The accused were charge-sheeted under Sections 498-A/304-B IPC to
which they pleaded not guilty and claimed trial.
To substantiate the charge against the accused, the prosecution
examined PW-1 Mohinder Singh, PW-2 Hari Singh, PW-3 Gurcharan Singh,
PW-4 Rishi Ram, PW-5 ASI Gulbag Singh, PW-6 Harbhajan Singh, PW-7 SI
Amrik Singh and PW-8 Dr. Ram Krishan Sharma.”
3. The Sessions Court convicted both the accused under Section 498A of
IPC for rigorous imprisonment for a period of two years and fine of Rs.500/-
each and, in default of payment of fine, for another three months, and
under Section 304B of IPC for rigorous imprisonment for a period of ten
years and fine of Rs.500/- each and, in default of payment of fine, for
another three months. The sentences were ordered to run concurrently. The
High Court, in appeal, maintained the conviction but reduced the sentence
under Section 304B of IPC to seven years rigorous imprisonment and
confirmed the rest.
4. It is reported that the husband-first accused Mohan Singh is no more.

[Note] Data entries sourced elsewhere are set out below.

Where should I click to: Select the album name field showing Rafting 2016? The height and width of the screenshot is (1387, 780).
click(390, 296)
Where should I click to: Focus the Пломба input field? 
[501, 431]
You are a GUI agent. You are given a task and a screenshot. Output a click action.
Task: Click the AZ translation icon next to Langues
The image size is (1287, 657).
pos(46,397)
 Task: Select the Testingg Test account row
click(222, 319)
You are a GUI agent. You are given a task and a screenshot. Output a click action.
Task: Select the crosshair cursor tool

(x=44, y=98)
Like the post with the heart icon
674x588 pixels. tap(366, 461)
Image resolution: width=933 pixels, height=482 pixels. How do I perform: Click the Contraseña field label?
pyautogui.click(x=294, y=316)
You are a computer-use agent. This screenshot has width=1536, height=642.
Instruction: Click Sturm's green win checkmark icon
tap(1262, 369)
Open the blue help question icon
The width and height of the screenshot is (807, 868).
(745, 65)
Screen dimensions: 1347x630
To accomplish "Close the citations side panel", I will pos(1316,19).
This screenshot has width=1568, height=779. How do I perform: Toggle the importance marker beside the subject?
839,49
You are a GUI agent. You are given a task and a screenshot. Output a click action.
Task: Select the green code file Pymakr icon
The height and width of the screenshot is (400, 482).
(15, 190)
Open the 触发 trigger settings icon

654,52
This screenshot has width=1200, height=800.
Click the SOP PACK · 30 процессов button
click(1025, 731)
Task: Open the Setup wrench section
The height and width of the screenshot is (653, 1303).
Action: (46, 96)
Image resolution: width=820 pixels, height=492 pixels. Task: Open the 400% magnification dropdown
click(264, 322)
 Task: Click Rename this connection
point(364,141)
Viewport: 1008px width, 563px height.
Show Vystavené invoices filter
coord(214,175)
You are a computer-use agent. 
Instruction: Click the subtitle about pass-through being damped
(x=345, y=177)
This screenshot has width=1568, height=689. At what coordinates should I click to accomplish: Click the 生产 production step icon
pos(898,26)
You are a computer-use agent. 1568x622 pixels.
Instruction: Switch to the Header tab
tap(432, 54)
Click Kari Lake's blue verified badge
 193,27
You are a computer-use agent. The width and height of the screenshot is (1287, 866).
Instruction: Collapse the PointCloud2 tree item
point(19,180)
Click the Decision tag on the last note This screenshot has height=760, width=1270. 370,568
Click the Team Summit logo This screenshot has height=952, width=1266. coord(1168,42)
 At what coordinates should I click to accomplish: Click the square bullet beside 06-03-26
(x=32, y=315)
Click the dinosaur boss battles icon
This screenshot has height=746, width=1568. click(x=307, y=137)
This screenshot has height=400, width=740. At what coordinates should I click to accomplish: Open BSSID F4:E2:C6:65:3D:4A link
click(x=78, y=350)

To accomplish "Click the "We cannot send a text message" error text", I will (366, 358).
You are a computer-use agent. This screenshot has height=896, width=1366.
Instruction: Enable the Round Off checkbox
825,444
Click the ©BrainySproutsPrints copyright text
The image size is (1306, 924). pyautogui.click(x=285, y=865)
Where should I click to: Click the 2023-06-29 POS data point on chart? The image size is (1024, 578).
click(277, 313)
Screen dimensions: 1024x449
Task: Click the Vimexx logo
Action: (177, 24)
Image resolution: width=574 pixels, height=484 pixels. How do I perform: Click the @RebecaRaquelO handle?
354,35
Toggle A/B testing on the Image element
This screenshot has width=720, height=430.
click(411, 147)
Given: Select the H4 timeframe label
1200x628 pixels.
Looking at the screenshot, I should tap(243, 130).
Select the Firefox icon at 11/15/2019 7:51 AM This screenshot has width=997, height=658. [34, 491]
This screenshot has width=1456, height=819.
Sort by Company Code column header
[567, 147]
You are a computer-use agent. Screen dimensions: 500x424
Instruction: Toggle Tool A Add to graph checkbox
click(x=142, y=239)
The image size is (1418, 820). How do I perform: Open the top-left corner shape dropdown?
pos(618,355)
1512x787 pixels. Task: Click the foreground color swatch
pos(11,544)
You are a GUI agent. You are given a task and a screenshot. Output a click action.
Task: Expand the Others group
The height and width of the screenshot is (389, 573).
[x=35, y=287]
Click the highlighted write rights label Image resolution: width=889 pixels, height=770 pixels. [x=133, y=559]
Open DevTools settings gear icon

5. “Dowry death” in the Indian Penal Code was introduced under Section
304B as per Act 43 of 1986. Under the said provision, if a married woman
dies,
(i) on account of burns or bodily injury or dies otherwise than under
normal circumstances,
(ii) such death occurs within seven years of marriage,
(iii) it is shown that she was subjected to cruelty or harassment by her
husband or any relative,
(iv) such cruelty or harassment be soon before her death and
(v) such cruelty or harassment by the husband or his relative be or for
or in connection with demand for dowry,
such death is called dowry death under Section 304B of IPC and the husband
or relative shall be presumed to have caused the dowry death. Section 498A
of IPC deals with the offence of cruelty by the husband or relative. If a
married woman is subjected to cruelty by the husband or his relative, he is
liable for conviction under Section 498A. There is no requirement under
Section 498A that the cruelty should be within seven years of marriage. It
is also not invariably necessary under Section 498A that the cruelty should
be in connection with the demand for dowry. It is interesting to note that
Section 498A was introduced as per Act 46 of 1983 to “suitably deal
effectively not only with cases of dowry deaths but also cases of cruelty
to married women by their in-laws” and Section 304B was introduced as per
Act 43 of 1986 to make the penal provisions “more stringent and effective”.
(Emphasis supplied)
6. In this context, the background for the amendments would be a
relevant reference. In the 91st Report on Dowry Deaths and Law Reform
submitted by Justice K. K. Mathew, Chairman, Law Commission of India, on
10.08.1983, it is stated at Paragraphs 1.3 to 1.5 as follows:
“1.3 If, in a particular incident of dowry death, the facts are such
as to satisfy the legal ingredients of an offence already known to the
law, and if those facts can be proved without much difficulty, the
existing criminal law can be resorted to for bringing the offender to
book. In practice, however, two main impediments arise-
i) either the facts do not fully fit into the pigeon-hole
of any known offence: or
ii) the peculiarities of the situation are such that proof
of directly incriminating facts is thereby rendered
difficult.
The first impediment mentioned above is aptly illustrated by the
situation where a woman takes her life with her own hands, though she
is driven to it by ill-treatment. This situation may not fit into any
existing pigeon-hole in the list of offences recognized by the general
criminal law of the country, except where there is definite proof of
instigation, encouragement or other conduct that amounts to “abetment”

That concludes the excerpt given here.